# Feeding mealworms to Darts?



## Crazy frog (Aug 8, 2010)

Anyone try feeding their adult full grown Phyllobates Terribilis or Bicolor with an medium size newly molted mealworms...will they be able to eat them?
Will there be any problem feeding them small and medium size mealworms?

thks


----------



## Rain_Frog (Apr 27, 2004)

I feed tincs and mantellas small mealworms all the time. I'm sure terribilis would enjoy them. All that stuff about chitin or mealworms chewing holes through stomachs is a myth.

However, sometimes the mealworms thrash a bit that can make it difficult for a frog to swallow-- but that's more of a problem if they're too large.


----------



## Crazy frog (Aug 8, 2010)

Rain_Frog said:


> I feed tincs and mantellas small mealworms all the time. I'm sure terribilis would enjoy them. All that stuff about chitin or mealworms chewing holes through stomachs is a myth.
> 
> However, sometimes the mealworms thrash a bit that can make it difficult for a frog to swallow-- but that's more of a problem if they're too large.



Great to heard that...thks for the reply!


----------



## RentaPig311 (Jul 6, 2009)

Ii tried feeding my guys meal worms and soldier grubs. They just weren't interested.


----------



## andyrawrs (Aug 16, 2008)

Rain_Frog said:


> All that stuff about chitin or mealworms chewing holes through stomachs is a myth.
> 
> However, sometimes the mealworms thrash a bit that can make it difficult for a frog to swallow-- but that's more of a problem if they're too large.


I'm sure terribillis can take mealies. I don't recall if they bite, but even if they did it wouldn't be much of a big deal. Just to clarify though, although it might not be a nuisance in our hobby it is not accurate to say that "that stuff about chitin...is a myth" because it isn't. The chewing holes thing almost certainly is a myth though. The chitin issue probably wouldn't affect our hobby but the bearded dragon community generally looks down upon feeding baby beardies with mealworms.

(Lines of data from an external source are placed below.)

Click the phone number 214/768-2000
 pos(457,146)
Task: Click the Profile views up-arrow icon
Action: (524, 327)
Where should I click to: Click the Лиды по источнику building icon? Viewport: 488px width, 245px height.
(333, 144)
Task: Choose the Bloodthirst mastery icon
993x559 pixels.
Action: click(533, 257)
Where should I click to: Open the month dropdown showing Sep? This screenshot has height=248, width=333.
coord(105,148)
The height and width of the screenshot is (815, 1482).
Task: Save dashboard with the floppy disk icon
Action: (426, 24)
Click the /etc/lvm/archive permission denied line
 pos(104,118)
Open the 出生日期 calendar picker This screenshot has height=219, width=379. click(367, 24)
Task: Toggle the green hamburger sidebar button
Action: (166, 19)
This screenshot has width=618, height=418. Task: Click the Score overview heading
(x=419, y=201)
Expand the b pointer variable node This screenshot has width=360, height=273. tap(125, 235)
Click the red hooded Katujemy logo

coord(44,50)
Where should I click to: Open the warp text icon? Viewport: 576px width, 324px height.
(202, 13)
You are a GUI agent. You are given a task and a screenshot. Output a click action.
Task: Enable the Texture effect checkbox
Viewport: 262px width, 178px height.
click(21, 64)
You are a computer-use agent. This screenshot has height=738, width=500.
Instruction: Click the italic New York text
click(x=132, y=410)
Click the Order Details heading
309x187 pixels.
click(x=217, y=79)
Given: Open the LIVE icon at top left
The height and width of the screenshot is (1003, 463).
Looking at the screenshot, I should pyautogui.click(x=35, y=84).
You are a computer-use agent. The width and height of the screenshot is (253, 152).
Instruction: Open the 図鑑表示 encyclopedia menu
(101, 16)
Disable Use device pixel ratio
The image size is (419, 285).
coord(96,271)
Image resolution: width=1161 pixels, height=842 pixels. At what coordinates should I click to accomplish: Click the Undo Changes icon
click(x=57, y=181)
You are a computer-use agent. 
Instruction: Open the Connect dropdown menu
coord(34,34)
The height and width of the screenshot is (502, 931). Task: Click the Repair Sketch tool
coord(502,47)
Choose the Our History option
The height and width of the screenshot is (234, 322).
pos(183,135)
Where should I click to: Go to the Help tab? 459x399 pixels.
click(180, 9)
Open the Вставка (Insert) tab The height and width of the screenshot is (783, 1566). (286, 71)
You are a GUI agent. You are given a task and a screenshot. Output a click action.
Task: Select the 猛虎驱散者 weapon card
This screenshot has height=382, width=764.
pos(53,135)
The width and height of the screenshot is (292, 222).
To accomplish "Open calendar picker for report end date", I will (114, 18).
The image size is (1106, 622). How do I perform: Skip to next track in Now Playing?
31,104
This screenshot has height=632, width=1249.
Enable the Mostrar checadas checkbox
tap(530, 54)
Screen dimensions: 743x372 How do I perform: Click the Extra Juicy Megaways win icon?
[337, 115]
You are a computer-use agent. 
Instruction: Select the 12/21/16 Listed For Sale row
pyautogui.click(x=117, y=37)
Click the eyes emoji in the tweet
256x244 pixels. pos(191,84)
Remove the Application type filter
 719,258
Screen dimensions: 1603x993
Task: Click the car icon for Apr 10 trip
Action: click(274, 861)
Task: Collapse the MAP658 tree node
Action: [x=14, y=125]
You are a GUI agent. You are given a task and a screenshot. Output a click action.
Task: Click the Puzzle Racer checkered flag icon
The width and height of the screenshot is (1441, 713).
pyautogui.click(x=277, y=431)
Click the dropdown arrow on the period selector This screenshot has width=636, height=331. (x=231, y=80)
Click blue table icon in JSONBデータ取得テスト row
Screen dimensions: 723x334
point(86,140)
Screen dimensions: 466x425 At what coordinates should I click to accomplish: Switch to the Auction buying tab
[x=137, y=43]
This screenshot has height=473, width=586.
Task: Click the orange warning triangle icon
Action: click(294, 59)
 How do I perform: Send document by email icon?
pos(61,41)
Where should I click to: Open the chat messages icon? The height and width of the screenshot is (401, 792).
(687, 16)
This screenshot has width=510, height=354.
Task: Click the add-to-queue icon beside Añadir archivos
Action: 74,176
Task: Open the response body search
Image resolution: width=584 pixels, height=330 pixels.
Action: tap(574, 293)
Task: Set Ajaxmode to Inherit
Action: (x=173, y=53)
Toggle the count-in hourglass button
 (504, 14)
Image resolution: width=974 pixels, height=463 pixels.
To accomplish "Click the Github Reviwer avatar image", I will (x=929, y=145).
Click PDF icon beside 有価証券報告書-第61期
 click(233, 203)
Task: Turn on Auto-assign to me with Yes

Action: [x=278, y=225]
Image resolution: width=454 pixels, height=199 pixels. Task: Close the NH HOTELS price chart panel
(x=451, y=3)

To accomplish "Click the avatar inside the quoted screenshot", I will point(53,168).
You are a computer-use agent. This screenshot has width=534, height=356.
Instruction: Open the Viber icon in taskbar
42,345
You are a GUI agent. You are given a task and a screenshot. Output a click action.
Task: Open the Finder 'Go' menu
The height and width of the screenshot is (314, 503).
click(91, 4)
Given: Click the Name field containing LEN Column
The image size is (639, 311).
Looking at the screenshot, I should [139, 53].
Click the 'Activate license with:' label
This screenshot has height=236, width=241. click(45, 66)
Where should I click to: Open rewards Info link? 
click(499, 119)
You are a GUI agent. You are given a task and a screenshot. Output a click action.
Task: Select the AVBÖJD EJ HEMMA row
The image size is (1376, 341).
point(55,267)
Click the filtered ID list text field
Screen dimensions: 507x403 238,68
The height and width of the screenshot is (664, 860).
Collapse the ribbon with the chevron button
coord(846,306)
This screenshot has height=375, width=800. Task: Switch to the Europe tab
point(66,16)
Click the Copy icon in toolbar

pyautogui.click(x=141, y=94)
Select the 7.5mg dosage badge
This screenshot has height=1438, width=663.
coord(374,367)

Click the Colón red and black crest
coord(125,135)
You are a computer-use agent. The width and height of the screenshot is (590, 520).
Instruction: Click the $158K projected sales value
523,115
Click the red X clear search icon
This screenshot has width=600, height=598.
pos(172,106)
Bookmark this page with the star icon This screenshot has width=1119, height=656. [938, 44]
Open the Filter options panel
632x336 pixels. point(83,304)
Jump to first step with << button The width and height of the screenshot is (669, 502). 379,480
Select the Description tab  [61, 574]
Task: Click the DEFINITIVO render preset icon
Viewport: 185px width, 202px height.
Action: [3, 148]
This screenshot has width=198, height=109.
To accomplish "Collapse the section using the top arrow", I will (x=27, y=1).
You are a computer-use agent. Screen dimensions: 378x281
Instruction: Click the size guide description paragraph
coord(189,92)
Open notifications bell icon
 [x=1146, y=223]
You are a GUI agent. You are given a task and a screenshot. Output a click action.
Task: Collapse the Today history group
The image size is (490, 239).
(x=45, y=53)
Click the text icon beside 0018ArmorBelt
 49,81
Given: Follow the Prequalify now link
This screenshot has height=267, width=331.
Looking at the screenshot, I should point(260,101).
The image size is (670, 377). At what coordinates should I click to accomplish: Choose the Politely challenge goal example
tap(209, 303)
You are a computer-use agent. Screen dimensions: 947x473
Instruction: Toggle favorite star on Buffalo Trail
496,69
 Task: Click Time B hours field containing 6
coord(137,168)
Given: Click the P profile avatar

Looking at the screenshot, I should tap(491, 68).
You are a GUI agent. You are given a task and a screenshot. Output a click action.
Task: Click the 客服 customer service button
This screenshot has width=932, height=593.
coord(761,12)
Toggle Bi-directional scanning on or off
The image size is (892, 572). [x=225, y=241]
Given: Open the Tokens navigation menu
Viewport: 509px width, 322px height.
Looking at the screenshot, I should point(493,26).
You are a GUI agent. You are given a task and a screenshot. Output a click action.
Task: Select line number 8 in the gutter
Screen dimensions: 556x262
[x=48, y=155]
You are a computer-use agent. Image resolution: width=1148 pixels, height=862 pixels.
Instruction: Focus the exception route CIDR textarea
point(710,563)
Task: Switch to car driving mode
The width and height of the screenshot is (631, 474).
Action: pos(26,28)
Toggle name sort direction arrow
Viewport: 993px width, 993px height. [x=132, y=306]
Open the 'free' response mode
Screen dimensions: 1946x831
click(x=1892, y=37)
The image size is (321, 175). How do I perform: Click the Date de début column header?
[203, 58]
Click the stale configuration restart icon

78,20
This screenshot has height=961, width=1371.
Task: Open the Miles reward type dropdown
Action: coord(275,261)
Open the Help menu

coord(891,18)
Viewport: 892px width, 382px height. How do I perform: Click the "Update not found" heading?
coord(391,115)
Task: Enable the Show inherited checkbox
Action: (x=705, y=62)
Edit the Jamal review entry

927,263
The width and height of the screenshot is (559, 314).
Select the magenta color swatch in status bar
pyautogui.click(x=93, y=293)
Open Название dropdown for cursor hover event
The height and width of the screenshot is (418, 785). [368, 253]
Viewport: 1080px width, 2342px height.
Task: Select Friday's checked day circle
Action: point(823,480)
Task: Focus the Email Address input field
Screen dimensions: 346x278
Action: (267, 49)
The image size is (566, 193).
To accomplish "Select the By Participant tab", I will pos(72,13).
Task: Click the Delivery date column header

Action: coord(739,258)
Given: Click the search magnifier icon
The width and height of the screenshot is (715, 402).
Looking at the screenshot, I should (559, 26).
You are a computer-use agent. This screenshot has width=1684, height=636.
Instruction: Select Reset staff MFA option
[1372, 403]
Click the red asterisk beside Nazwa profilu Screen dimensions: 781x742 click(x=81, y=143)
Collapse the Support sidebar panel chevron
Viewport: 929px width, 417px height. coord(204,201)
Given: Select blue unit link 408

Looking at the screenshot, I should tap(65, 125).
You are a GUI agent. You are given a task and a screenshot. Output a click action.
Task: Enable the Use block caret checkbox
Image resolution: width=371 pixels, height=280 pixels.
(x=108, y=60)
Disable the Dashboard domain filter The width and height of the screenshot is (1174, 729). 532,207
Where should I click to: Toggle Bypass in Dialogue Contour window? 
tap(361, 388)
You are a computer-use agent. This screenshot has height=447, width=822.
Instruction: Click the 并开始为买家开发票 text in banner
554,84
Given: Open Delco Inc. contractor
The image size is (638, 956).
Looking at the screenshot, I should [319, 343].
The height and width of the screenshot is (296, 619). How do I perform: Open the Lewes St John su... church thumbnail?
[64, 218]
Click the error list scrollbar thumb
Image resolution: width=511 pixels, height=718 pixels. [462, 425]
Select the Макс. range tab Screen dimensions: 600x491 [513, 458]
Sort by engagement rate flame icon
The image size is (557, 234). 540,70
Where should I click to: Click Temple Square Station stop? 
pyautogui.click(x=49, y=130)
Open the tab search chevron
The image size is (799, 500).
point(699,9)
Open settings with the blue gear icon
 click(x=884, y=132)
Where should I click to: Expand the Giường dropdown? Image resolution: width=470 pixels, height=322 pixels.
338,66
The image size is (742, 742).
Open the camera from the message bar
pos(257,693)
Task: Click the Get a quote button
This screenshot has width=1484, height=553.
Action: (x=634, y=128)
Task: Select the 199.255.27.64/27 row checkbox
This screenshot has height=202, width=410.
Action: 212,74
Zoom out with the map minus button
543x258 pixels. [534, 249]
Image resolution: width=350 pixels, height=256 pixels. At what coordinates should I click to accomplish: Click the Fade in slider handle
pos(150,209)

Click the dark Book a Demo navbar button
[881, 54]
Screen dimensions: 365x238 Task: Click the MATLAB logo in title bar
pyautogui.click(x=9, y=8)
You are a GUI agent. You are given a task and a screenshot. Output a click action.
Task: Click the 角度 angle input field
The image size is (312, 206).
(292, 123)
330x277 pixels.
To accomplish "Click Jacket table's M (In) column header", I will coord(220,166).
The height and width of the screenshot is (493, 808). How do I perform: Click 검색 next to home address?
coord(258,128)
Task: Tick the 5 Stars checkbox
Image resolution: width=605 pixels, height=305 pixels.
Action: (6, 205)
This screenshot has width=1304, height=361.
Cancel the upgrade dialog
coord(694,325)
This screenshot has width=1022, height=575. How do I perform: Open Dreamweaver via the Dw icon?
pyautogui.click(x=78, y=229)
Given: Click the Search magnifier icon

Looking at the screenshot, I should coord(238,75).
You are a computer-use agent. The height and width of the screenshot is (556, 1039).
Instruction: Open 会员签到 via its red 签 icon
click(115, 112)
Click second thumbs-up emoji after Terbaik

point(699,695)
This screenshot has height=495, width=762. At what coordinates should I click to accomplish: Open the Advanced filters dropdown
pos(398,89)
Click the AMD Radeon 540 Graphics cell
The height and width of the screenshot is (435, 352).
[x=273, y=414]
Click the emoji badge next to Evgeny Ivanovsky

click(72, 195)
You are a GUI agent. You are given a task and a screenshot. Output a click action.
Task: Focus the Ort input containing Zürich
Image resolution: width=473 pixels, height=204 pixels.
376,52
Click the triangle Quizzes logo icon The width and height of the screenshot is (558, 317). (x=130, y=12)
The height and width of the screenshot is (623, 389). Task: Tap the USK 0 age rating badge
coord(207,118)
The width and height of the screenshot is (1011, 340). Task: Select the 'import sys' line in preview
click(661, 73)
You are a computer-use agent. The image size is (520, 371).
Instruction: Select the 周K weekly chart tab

I second that the mealies will thrash though  

Andy


----------



## Ed (Sep 19, 2004)

andyrawrs said:


> I'm sure terribillis can take mealies. I don't recall if they bite, but even if they did it wouldn't be much of a big deal. Just to clarify though, although it might not be a nuisance in our hobby it is not accurate to say that "that stuff about chitin...is a myth" because it isn't. The chewing holes thing almost certainly is a myth though. The chitin issue probably wouldn't affect our hobby but the bearded dragon community generally looks down upon feeding baby beardies with mealworms.
> 
> I second that the mealies will thrash though
> 
> Andy


A study demonstrated that in Sceloperous, that growth was greater in lizards fed mealworms as compared to crickets. Part of the reason is that the amount of protien available in chitin was grossly underestimated for a long time. It is now known to be as much as 7 times greater than was once estimated.... 

ED


----------



## andyrawrs (Aug 16, 2008)

Ed said:


> A study demonstrated that in Sceloperous, that growth was greater in lizards fed mealworms as compared to crickets. Part of the reason is that the amount of protien available in chitin was grossly underestimated for a long time. It is now known to be as much as 7 times greater than was once estimated....
> 
> ED


Ed, the issue I addressed above was the problem with impaction that some keepers of bearded dragons experienced a few years back. This is the argument of whether not the metabolization of chitin in Pagona vitticeps is possible. I do not doubt the information divulged by the research on Sceloperous lizards, but the fact remains that in the past some bearded dragon users expressed difficulty in using mealworms as feeders with young bearded dragons likely due to incapacity to metabolize chitin. Thus, the issue was that chitin was harmful to young bearded dragons (possibly); this may or may not be the case in dendrobatid husbandry. 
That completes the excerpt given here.